DOCUMENT>
* * * * * * * * *
Page d'histoire : Avènement de François Ier Janvier 1515

François Ier recevant dans la Salle des Suisses
à Fontainebleau « La Grande Sainte Famille » de Raphaël,

huile sur toile d’Anicet Charles Gabriel Lemonnier, entre 1814 et 1824,
Rouen, musée des Beaux-Arts.
© Direction des Musées de France, 1989 / Carole Loisel / Catherine Lancien

Buste de François Ier, terre cuite émaillée
attribuée à Girolamo Della Robbia, New York (États-Unis),
The Metropolitan Museum of Art.
© The Metropolitan Museum of Art,
Dist. RMN-Grand Palais / image of the MMA

Victoire au noble roi François, victoire au gentil de Valois » : ainsi s’achève la chanson de Clément Janequin qui célèbre, avec les onomatopées de la bataille, les hauts faits de Marignan, le 14 septembre 1515. Ce jour-là, le robuste souverain (il mesure près de deux mètres) âgé de vingt ans seulement, chargeant en armure la lance au poing à la tête de ses gendarmes, avait défait l’armée suisse et redonné à la France la jouissance du Milanais, perdu par Louis XII en 1513. Le royaume est alors un pays riche et puissant, peuplé de dix-huit millions d’habitants en majorité paysans. Le roi, pour qui « il n’est de richesse que d’hommes », n’hésite pas à lourdement taxer ses sujets par la taille (impôt finançant la guerre) et la gabelle (impôt sur le sel).
* * * * * * * * *
ENTRÉES FOURNIES>
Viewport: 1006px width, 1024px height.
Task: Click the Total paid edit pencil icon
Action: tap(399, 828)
* * * * * * * * *
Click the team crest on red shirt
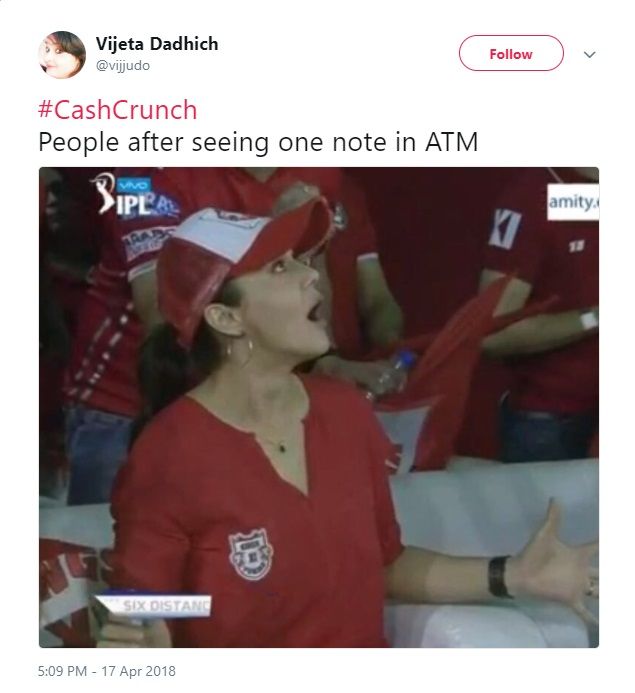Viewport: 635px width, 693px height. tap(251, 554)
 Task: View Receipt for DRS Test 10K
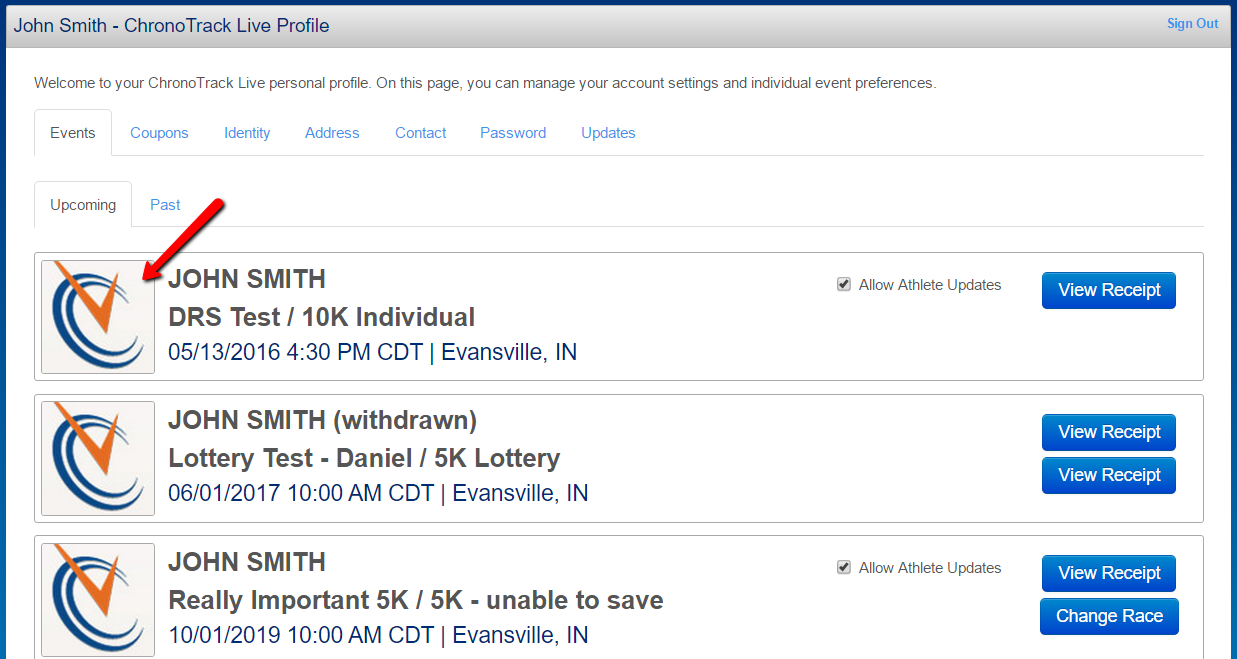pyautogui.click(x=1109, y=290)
* * * * * * * * *
EXERCICES À RÉALISER>
[1] Recopiez fidèlement le passage du document qui va de « Page d'histoire : Avènement » jusqu'à « Museum of Art. ».
[2] Combien de lignes des entrées contiennent la chaîne « Task », en tenant compte de la casse ? Répondez seulement par le nombre.
Ces entrées n'ont aucun rapport avec le document.

RÉSULTATS PAR EXERCICE>
[1]
Page d'histoire : Avènement de François Ier Janvier 1515

François Ier recevant dans la Salle des Suisses
à Fontainebleau « La Grande Sainte Famille » de Raphaël,

huile sur toile d’Anicet Charles Gabriel Lemonnier, entre 1814 et 1824,
Rouen, musée des Beaux-Arts.
© Direction des Musées de France, 1989 / Carole Loisel / Catherine Lancien

Buste de François Ier, terre cuite émaillée
attribuée à Girolamo Della Robbia, New York (États-Unis),
The Metropolitan Museum of Art.

[2] 2